About this task - Your job is to give again, exactly and with no additions, the lines in the records below from the one with "Task: Click Create breakout rooms button" through the one with "This screenshot has height=440, width=858.", both included. Omit the pictures.

Dataset extract -

★ ★ ★ ★ ★

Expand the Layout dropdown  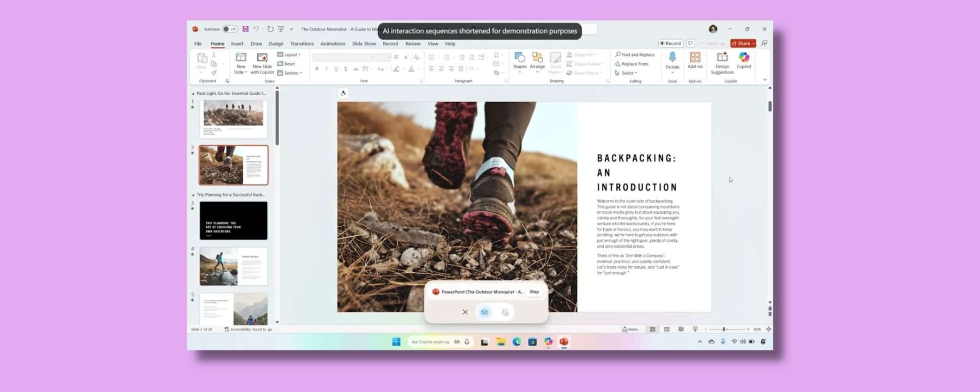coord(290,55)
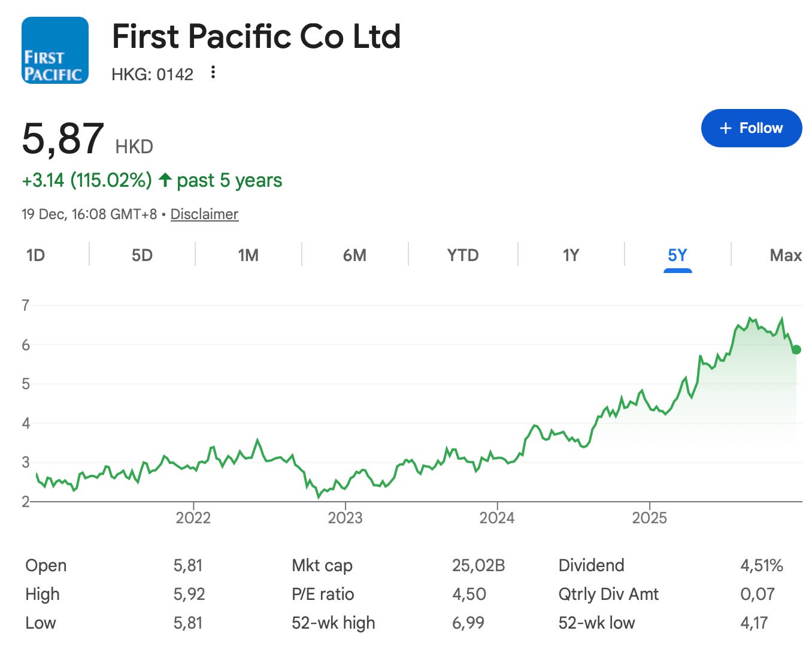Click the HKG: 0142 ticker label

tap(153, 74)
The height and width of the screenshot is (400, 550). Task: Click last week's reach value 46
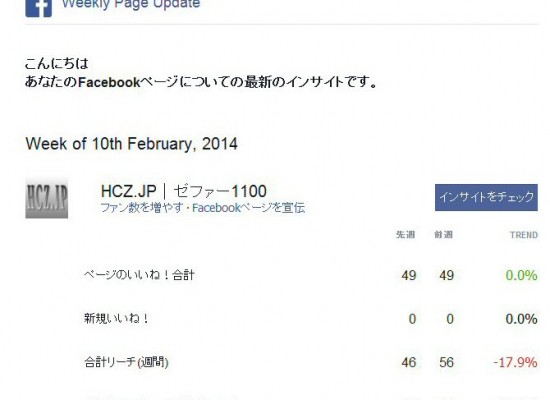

★ ★ ★ ★ ★

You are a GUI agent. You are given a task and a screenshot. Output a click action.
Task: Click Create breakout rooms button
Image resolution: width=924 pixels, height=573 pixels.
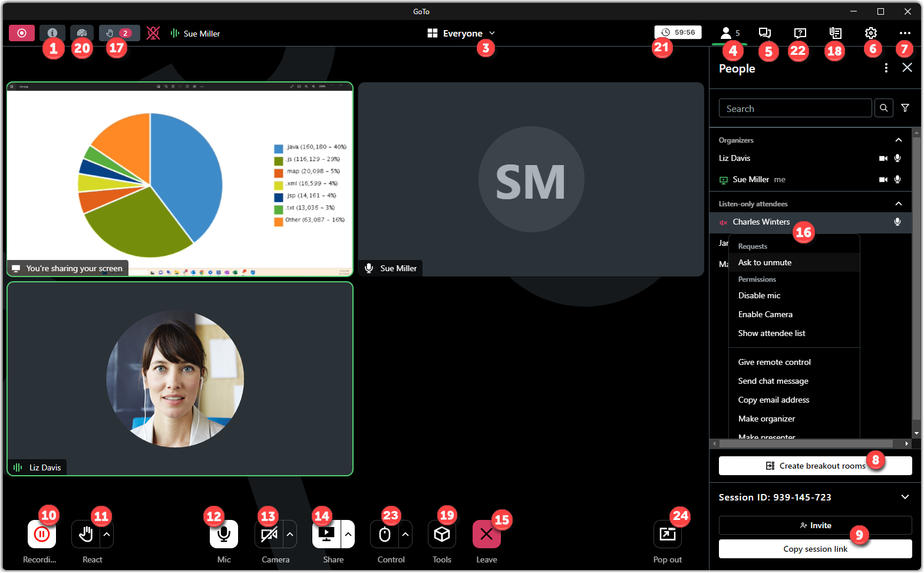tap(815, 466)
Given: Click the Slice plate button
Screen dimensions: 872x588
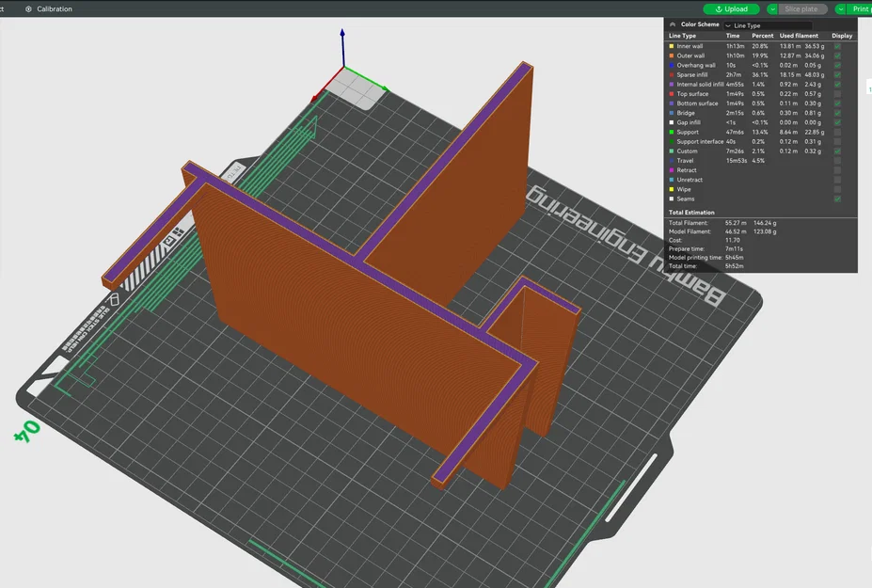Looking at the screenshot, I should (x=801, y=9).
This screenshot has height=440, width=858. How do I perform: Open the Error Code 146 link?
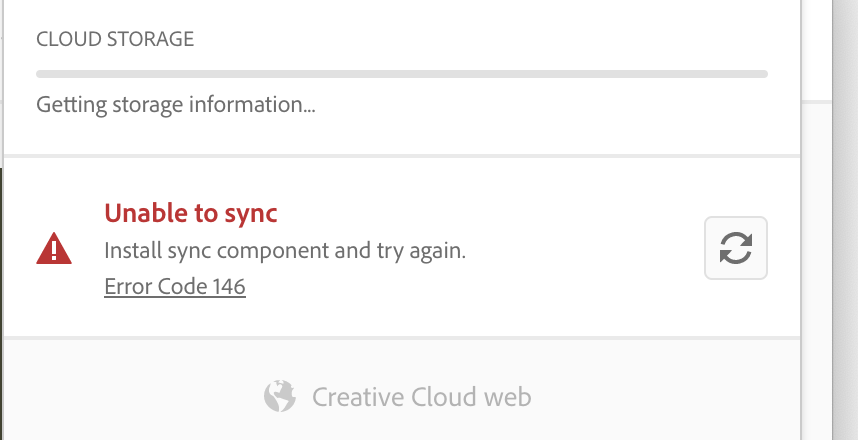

★ ★ ★ ★ ★

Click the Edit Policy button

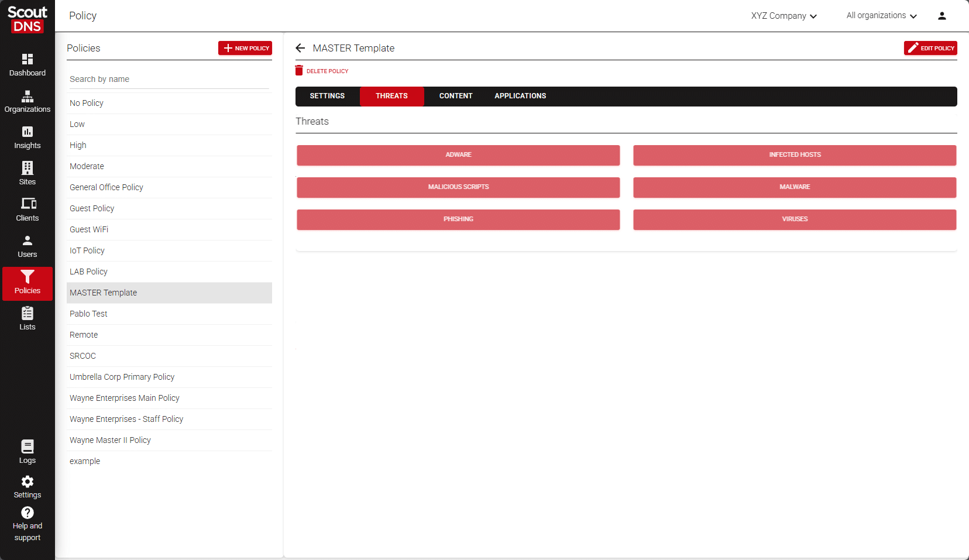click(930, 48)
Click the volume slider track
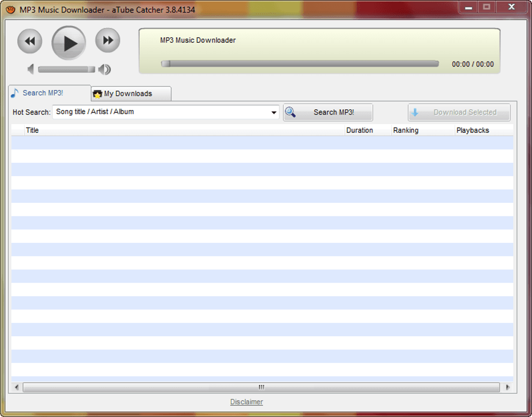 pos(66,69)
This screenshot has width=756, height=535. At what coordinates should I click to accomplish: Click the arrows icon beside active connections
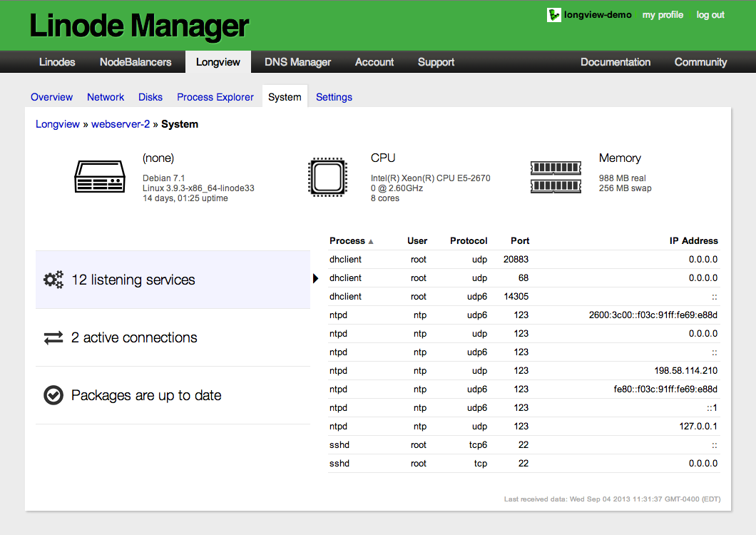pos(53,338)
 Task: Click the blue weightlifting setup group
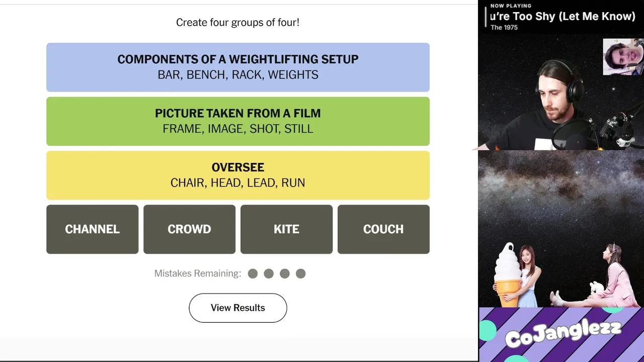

★ ★ ★ ★ ★

The completed task -
Task: Click Create breakout rooms button
Image resolution: width=924 pixels, height=573 pixels.
tap(815, 466)
Given: Click the Slice plate button
Screen dimensions: 872x588
Looking at the screenshot, I should (x=801, y=9).
This screenshot has height=440, width=858. How do I perform: Open the Error Code 146 link?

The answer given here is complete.